You have to be careful when you see claims of a company receiving $x in subsidies. There is often some questionable accounting which going into computing those numbers. For example, the $64 billion figure from the headline of the first article appears to be mostly from loan guarantees. Loan guarantees are definitely a form of subsidy, but computing their value is not trivial. You need to figure out what the rate would have been without government backing and compare that with what the actual rate was. Simply taking the notional value of the loan, as was done to get the $64 billion figure, vastly overstates the magnitude of the subsidy.
Yep. Every country with an advanced export industry has an Export-Import Bank. Small countries making capital purchases of hundreds of millions of dollars wouldn't be able to secure the financing, otherwise; at least, not at any reasonable rate. The fact that the U.S. Export-Import Bank has never had a net loss (at least, none of note AFAIK) is really all we need to know about how much of an unfair subsidy they're providing: none. IOW, they aren't guaranteeing transactions that aren't economically viable. It's just that, say, Ethiopia has zero chance of not getting gouged by major American or European banks. Among other things, big western banks don't have any appetite for dealing with the risk--currency exposure, foreign liquidation headaches. Even though ultimately they could recover their losses, it would ruin a few quarters of profits and throw their shareholders into fits.
When people argue that Boeing exports make up the bulk of the Export-Import Bank's financing, well, d'uh. For political reasons the bank likes to sell itself as supporting small business, but the fact of the matter is that the global banking industry is competitive enough to finance smaller purchases. The economic function of an Export-Import Bank is to improve the transactional efficiency at the very high-end of the market. More importantly, as an advanced economy the U.S. primarily exports advanced (i.e. extremely costly) capital goods.
Some national export-import banks are primarily in the business of funneling subsidies to domestic exporters. You can tell because they hide huge losses. But that's just not the case in the U.S., Canada, or most of Europe.
That's kind of like arguing that because housing prices have never(!) gone down (pre-2008), housing prices will never go down, and therefore underwriting any mortgage carries 0 risk. It's simply bad math.
I'm not saying it's 0 risk. My point was merely that given the absence of such losses--losses that similar banks (e.g. in China) regularly sustain to support blatant industrial subsidies--then it's a stretch to call it a subsidy given the loaded meaning of that word in both politics and international affairs.
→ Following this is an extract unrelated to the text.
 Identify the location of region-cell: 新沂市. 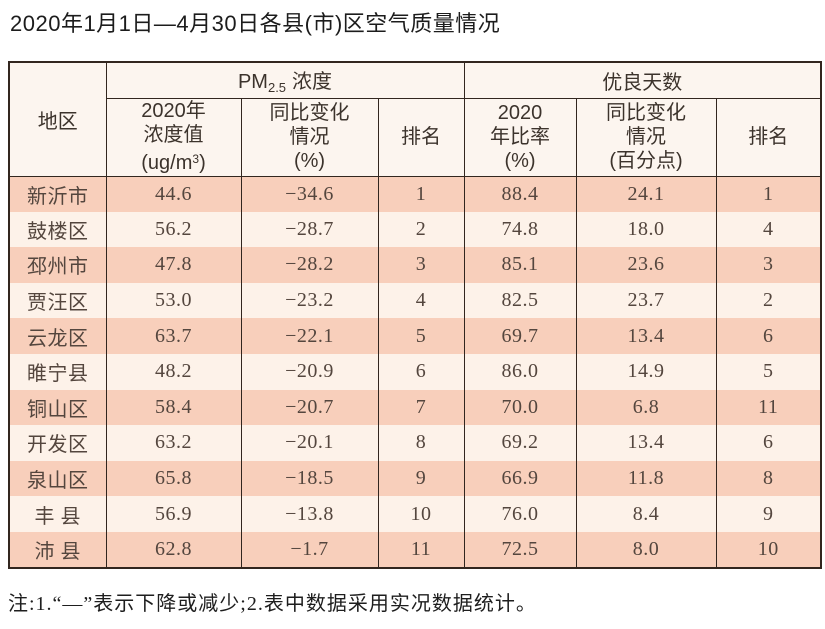
(58, 194).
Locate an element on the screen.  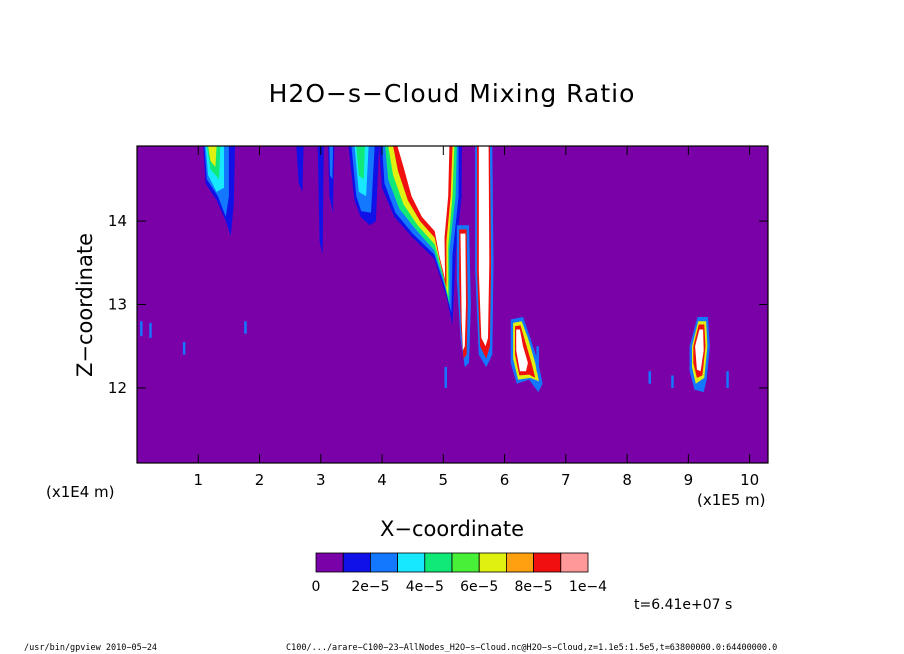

Yes, technically it's a market intervention. But unless someone is prepared to say that the Export-Import Bank is creating a bubble in exports, driving more exports than is economically sustainable, then criticism of the Export-Import Bank is unwarranted. Some economists are prepared to say that. But I think most economists--the ones who aren't ideological radicals--would say that it's a complex question, admit that it's probably serving some useful economic function, and shrug their shoulders. And of course most other people in the industry would absolutely say that it serves useful and necessary function.
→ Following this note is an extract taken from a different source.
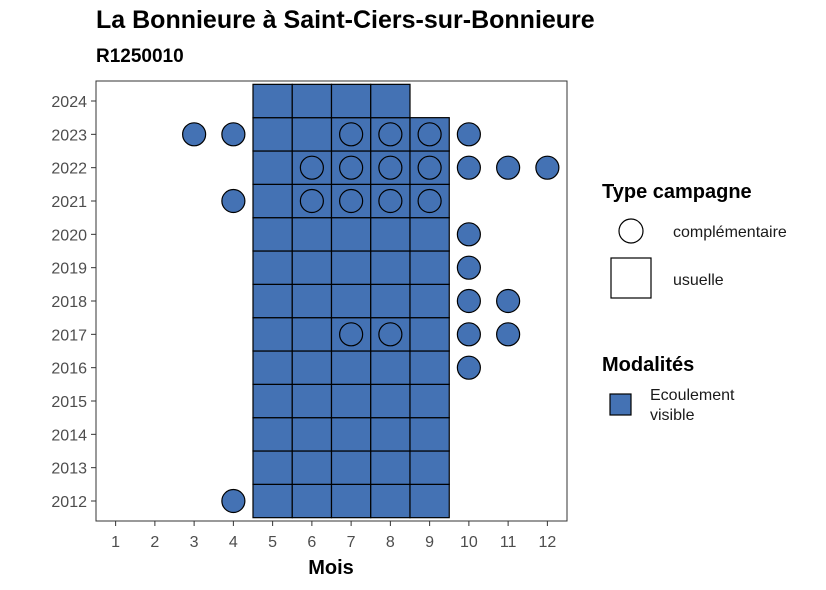 This screenshot has height=590, width=826. What do you see at coordinates (69, 436) in the screenshot?
I see `y-tick-label-2014: 2014` at bounding box center [69, 436].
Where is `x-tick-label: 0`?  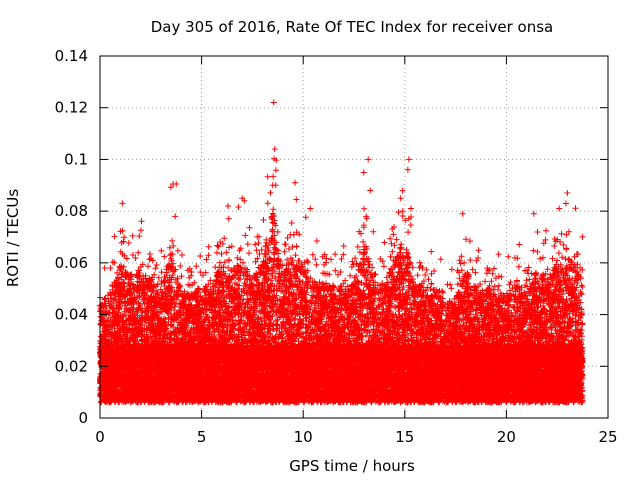
x-tick-label: 0 is located at coordinates (100, 437).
One of my teachers in high school was complaining about Boeing being exempt from Washington state sales tax for the sale of...airplanes. Is that a subsidy? I wouldn't count it as such.
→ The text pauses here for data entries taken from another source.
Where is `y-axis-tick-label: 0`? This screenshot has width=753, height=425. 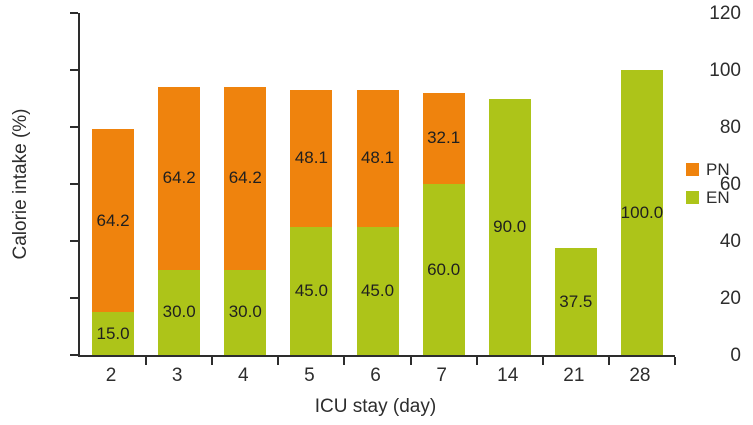
y-axis-tick-label: 0 is located at coordinates (736, 355).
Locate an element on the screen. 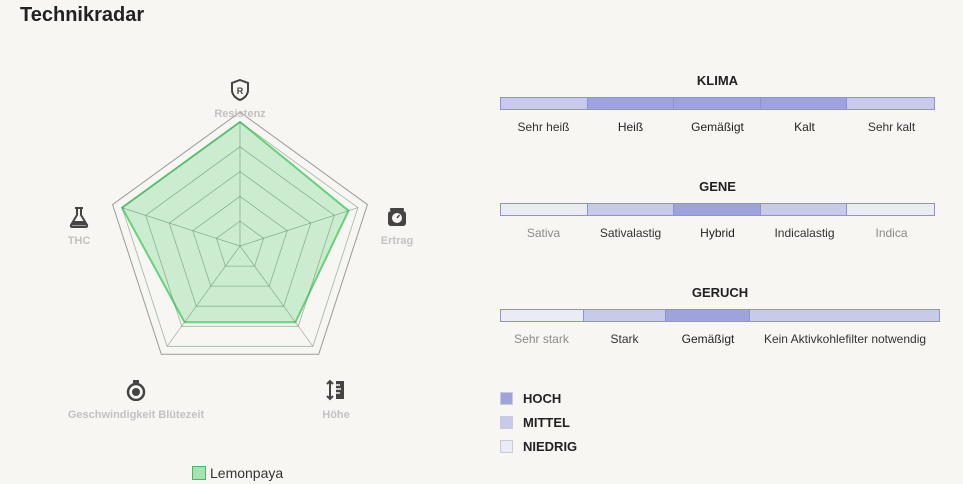 The width and height of the screenshot is (963, 484). scale-title-geruch: GERUCH is located at coordinates (720, 292).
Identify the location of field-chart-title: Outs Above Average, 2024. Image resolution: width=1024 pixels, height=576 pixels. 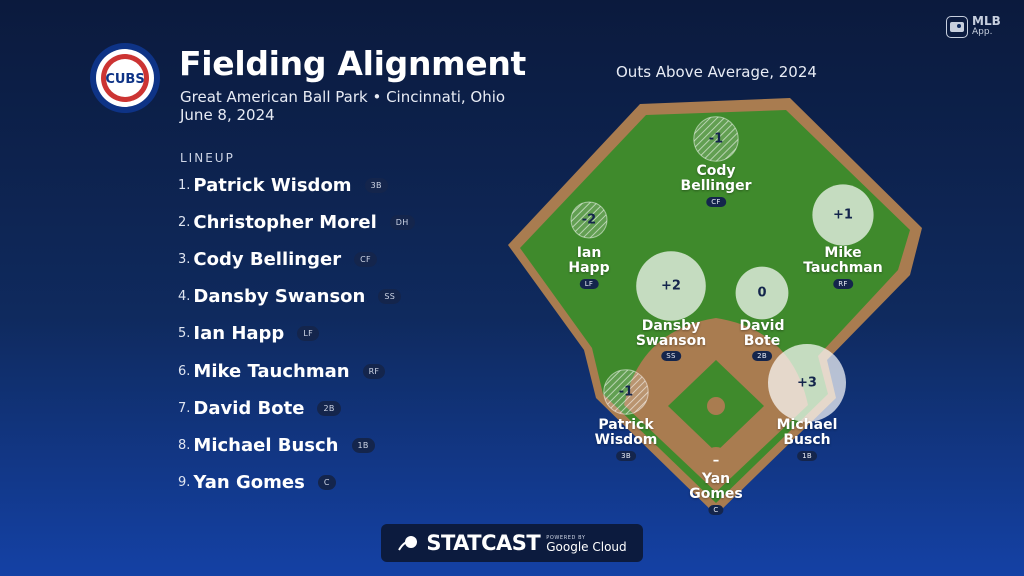
(716, 72).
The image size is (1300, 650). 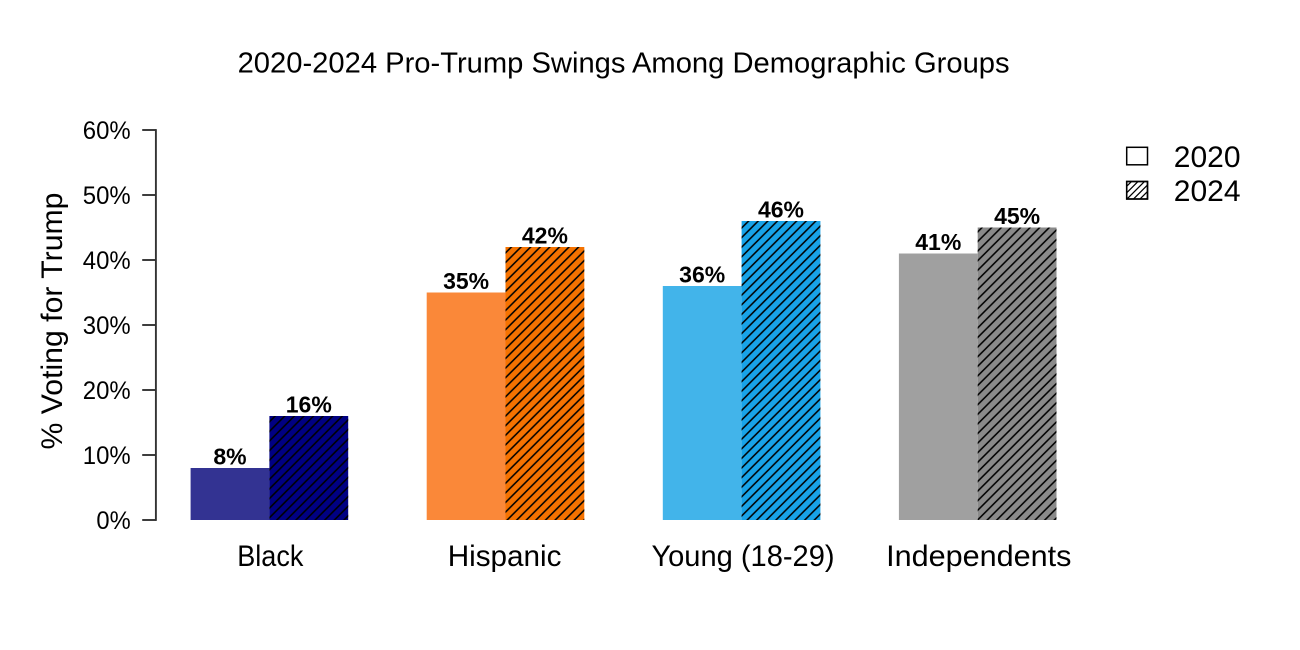 I want to click on svg-text: 60%, so click(x=107, y=131).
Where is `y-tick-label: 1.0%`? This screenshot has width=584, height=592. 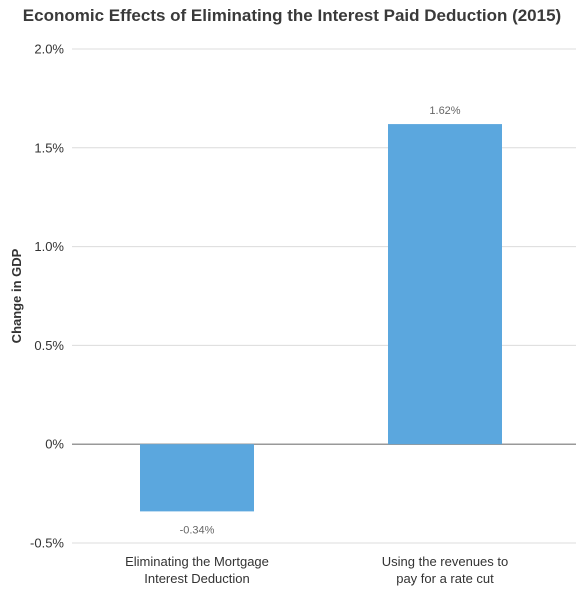 y-tick-label: 1.0% is located at coordinates (49, 246).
For a company with international sales, sales tax (and VAT) should be handled in the district where the sale occurs, not where the product is manufactured. The big problem with the USA is that it doesn't have a VAT system in place to make it all work out equitably.
In effect maybe, but this isn't considered a subsidy on paper though... from my understanding the distinction is "giving" is a subsidy vs "not taking" is a tax break?